++++ EXTRACTED ENTRIES
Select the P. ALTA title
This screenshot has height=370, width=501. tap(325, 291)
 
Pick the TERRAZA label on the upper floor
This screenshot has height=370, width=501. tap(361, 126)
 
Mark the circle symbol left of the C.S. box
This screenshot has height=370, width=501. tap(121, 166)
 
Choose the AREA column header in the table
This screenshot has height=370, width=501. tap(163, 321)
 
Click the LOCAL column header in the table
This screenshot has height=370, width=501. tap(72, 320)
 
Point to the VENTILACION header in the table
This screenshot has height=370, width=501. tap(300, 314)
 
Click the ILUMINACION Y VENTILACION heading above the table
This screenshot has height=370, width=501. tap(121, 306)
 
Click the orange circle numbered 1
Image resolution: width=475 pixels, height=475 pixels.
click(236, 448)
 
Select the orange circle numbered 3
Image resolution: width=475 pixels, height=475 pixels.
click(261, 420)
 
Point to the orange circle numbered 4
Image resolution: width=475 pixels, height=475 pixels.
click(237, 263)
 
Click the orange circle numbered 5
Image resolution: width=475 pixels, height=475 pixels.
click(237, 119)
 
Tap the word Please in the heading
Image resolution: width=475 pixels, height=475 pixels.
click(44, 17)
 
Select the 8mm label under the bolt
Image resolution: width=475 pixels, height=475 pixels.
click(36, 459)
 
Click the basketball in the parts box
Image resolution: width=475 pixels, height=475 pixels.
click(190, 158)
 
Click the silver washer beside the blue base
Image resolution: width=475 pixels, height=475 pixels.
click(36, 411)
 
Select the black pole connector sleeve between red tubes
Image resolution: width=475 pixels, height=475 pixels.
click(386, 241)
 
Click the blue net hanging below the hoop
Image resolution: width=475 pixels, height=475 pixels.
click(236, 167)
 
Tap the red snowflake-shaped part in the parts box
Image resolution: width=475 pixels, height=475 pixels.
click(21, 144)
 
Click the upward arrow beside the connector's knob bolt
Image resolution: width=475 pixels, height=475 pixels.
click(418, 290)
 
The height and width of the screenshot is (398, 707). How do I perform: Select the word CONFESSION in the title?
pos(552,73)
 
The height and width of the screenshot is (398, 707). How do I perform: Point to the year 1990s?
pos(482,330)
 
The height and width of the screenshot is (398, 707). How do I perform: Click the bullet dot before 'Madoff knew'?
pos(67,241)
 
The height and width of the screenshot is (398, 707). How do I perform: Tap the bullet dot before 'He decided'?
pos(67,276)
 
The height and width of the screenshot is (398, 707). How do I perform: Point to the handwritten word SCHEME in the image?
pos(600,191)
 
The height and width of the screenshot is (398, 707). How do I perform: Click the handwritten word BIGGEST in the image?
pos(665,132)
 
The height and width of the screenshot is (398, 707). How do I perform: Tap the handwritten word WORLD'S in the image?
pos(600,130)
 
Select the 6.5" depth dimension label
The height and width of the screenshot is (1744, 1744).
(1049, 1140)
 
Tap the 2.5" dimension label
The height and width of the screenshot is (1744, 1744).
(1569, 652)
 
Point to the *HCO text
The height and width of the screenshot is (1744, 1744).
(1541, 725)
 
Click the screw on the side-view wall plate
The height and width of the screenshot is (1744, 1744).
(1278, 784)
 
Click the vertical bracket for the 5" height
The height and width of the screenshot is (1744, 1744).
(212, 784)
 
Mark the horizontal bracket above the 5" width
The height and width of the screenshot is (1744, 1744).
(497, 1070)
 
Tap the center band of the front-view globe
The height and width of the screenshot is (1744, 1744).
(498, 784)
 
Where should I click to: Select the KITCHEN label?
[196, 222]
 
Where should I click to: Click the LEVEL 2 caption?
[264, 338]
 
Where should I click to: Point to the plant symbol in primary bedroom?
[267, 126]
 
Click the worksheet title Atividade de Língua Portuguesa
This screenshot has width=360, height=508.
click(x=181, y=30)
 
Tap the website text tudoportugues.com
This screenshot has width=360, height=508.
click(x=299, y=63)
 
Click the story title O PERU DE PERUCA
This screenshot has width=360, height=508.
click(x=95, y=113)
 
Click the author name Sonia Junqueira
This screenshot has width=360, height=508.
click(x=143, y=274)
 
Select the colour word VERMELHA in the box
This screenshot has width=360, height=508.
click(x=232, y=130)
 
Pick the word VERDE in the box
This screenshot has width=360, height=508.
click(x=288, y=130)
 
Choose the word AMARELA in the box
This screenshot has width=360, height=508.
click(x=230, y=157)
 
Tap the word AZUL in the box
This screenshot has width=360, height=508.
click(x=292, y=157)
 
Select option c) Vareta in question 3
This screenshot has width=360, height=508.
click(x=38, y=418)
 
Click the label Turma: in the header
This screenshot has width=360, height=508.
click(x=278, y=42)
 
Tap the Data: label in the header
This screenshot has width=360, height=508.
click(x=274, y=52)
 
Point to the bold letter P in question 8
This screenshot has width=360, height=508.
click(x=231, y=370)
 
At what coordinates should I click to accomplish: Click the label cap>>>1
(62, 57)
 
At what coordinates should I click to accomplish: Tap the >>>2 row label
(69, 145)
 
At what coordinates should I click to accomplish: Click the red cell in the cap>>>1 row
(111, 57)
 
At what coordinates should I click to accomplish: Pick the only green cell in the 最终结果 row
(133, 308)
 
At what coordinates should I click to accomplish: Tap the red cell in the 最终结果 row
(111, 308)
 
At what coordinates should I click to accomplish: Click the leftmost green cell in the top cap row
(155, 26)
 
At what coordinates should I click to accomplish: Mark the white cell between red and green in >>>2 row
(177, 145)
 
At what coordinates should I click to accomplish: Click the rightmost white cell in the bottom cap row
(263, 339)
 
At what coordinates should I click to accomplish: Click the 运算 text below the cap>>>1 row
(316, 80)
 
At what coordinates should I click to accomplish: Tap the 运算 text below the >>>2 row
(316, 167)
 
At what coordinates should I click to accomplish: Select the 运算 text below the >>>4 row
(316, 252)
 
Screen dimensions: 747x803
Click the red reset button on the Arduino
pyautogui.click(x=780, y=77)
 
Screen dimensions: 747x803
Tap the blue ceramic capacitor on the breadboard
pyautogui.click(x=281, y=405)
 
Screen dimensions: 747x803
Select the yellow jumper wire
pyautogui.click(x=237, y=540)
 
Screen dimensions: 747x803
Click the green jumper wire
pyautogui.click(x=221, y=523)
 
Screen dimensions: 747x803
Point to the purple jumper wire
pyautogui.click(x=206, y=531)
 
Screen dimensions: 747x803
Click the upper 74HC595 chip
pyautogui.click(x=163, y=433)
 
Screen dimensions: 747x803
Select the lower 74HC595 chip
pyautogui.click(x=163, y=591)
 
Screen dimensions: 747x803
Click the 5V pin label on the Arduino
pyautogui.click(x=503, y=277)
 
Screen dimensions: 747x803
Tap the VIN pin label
++++++++
WHAT YOU NEED TO DO.
Copy every one of the entries above word for word.

ANSWER.
Select the P. ALTA title
This screenshot has height=370, width=501. tap(325, 291)
 
Pick the TERRAZA label on the upper floor
This screenshot has height=370, width=501. tap(361, 126)
 
Mark the circle symbol left of the C.S. box
This screenshot has height=370, width=501. tap(121, 166)
 
Choose the AREA column header in the table
This screenshot has height=370, width=501. tap(163, 321)
 
Click the LOCAL column header in the table
This screenshot has height=370, width=501. tap(72, 320)
 
Point to the VENTILACION header in the table
This screenshot has height=370, width=501. tap(300, 314)
 
Click the ILUMINACION Y VENTILACION heading above the table
This screenshot has height=370, width=501. tap(121, 306)
 
Click the orange circle numbered 1
Image resolution: width=475 pixels, height=475 pixels.
click(236, 448)
 
Select the orange circle numbered 3
Image resolution: width=475 pixels, height=475 pixels.
click(261, 420)
 
Point to the orange circle numbered 4
Image resolution: width=475 pixels, height=475 pixels.
click(237, 263)
 
Click the orange circle numbered 5
Image resolution: width=475 pixels, height=475 pixels.
click(237, 119)
 
Tap the word Please in the heading
Image resolution: width=475 pixels, height=475 pixels.
click(44, 17)
 
Select the 8mm label under the bolt
Image resolution: width=475 pixels, height=475 pixels.
click(36, 459)
 
Click the basketball in the parts box
Image resolution: width=475 pixels, height=475 pixels.
click(190, 158)
 
Click the silver washer beside the blue base
Image resolution: width=475 pixels, height=475 pixels.
click(36, 411)
 
Select the black pole connector sleeve between red tubes
Image resolution: width=475 pixels, height=475 pixels.
click(386, 241)
 
Click the blue net hanging below the hoop
Image resolution: width=475 pixels, height=475 pixels.
click(236, 167)
 
Tap the red snowflake-shaped part in the parts box
Image resolution: width=475 pixels, height=475 pixels.
click(21, 144)
 
Click the upward arrow beside the connector's knob bolt
Image resolution: width=475 pixels, height=475 pixels.
click(418, 290)
 
The height and width of the screenshot is (398, 707). How do I perform: Select the word CONFESSION in the title?
pos(552,73)
 
The height and width of the screenshot is (398, 707). How do I perform: Point to the year 1990s?
pos(482,330)
 
The height and width of the screenshot is (398, 707). How do I perform: Click the bullet dot before 'Madoff knew'?
pos(67,241)
 
The height and width of the screenshot is (398, 707). How do I perform: Tap the bullet dot before 'He decided'?
pos(67,276)
 
The height and width of the screenshot is (398, 707). How do I perform: Point to the handwritten word SCHEME in the image?
pos(600,191)
 
The height and width of the screenshot is (398, 707). How do I perform: Click the handwritten word BIGGEST in the image?
pos(665,132)
 
The height and width of the screenshot is (398, 707). How do I perform: Tap the handwritten word WORLD'S in the image?
pos(600,130)
 
Select the 6.5" depth dimension label
The height and width of the screenshot is (1744, 1744).
(1049, 1140)
 
Tap the 2.5" dimension label
The height and width of the screenshot is (1744, 1744).
(1569, 652)
 
Point to the *HCO text
The height and width of the screenshot is (1744, 1744).
(1541, 725)
 
Click the screw on the side-view wall plate
The height and width of the screenshot is (1744, 1744).
(1278, 784)
 
Click the vertical bracket for the 5" height
The height and width of the screenshot is (1744, 1744).
(212, 784)
 
Mark the horizontal bracket above the 5" width
The height and width of the screenshot is (1744, 1744).
(497, 1070)
 
Tap the center band of the front-view globe
The height and width of the screenshot is (1744, 1744).
(498, 784)
 
Where should I click to: Select the KITCHEN label?
[196, 222]
 
Where should I click to: Click the LEVEL 2 caption?
[264, 338]
 
Where should I click to: Point to the plant symbol in primary bedroom?
[267, 126]
 
Click the worksheet title Atividade de Língua Portuguesa
This screenshot has width=360, height=508.
click(x=181, y=30)
 
Tap the website text tudoportugues.com
This screenshot has width=360, height=508.
click(x=299, y=63)
 
Click the story title O PERU DE PERUCA
This screenshot has width=360, height=508.
click(x=95, y=113)
 
Click the author name Sonia Junqueira
This screenshot has width=360, height=508.
click(x=143, y=274)
 
Select the colour word VERMELHA in the box
This screenshot has width=360, height=508.
click(x=232, y=130)
 
Pick the word VERDE in the box
This screenshot has width=360, height=508.
click(x=288, y=130)
 
Choose the word AMARELA in the box
This screenshot has width=360, height=508.
click(x=230, y=157)
 
Tap the word AZUL in the box
This screenshot has width=360, height=508.
click(x=292, y=157)
 
Select option c) Vareta in question 3
This screenshot has width=360, height=508.
click(x=38, y=418)
 
Click the label Turma: in the header
This screenshot has width=360, height=508.
click(x=278, y=42)
 
Tap the Data: label in the header
This screenshot has width=360, height=508.
click(x=274, y=52)
 
Point to the bold letter P in question 8
This screenshot has width=360, height=508.
click(x=231, y=370)
 
At what coordinates should I click to accomplish: Click the label cap>>>1
(62, 57)
 
At what coordinates should I click to accomplish: Tap the >>>2 row label
(69, 145)
 
At what coordinates should I click to accomplish: Click the red cell in the cap>>>1 row
(111, 57)
 
At what coordinates should I click to accomplish: Pick the only green cell in the 最终结果 row
(133, 308)
 
At what coordinates should I click to accomplish: Tap the red cell in the 最终结果 row
(111, 308)
 
At what coordinates should I click to accomplish: Click the leftmost green cell in the top cap row
(155, 26)
 
At what coordinates should I click to accomplish: Mark the white cell between red and green in >>>2 row
(177, 145)
 
At what coordinates should I click to accomplish: Click the rightmost white cell in the bottom cap row
(263, 339)
 
At what coordinates should I click to accomplish: Click the 运算 text below the cap>>>1 row
(316, 80)
 
At what coordinates should I click to accomplish: Tap the 运算 text below the >>>2 row
(316, 167)
 
At what coordinates should I click to accomplish: Select the 运算 text below the >>>4 row
(316, 252)
 
Screen dimensions: 747x803
Click the red reset button on the Arduino
pyautogui.click(x=780, y=77)
 
Screen dimensions: 747x803
Tap the blue ceramic capacitor on the breadboard
pyautogui.click(x=281, y=405)
 
Screen dimensions: 747x803
Select the yellow jumper wire
pyautogui.click(x=237, y=540)
 
Screen dimensions: 747x803
Click the green jumper wire
pyautogui.click(x=221, y=523)
 
Screen dimensions: 747x803
Point to the purple jumper wire
pyautogui.click(x=206, y=531)
 
Screen dimensions: 747x803
Click the upper 74HC595 chip
pyautogui.click(x=163, y=433)
 
Screen dimensions: 747x803
Select the lower 74HC595 chip
pyautogui.click(x=163, y=591)
 
Screen dimensions: 747x803
Click the 5V pin label on the Arduino
pyautogui.click(x=503, y=277)
 
Screen dimensions: 747x803
Tap the VIN pin label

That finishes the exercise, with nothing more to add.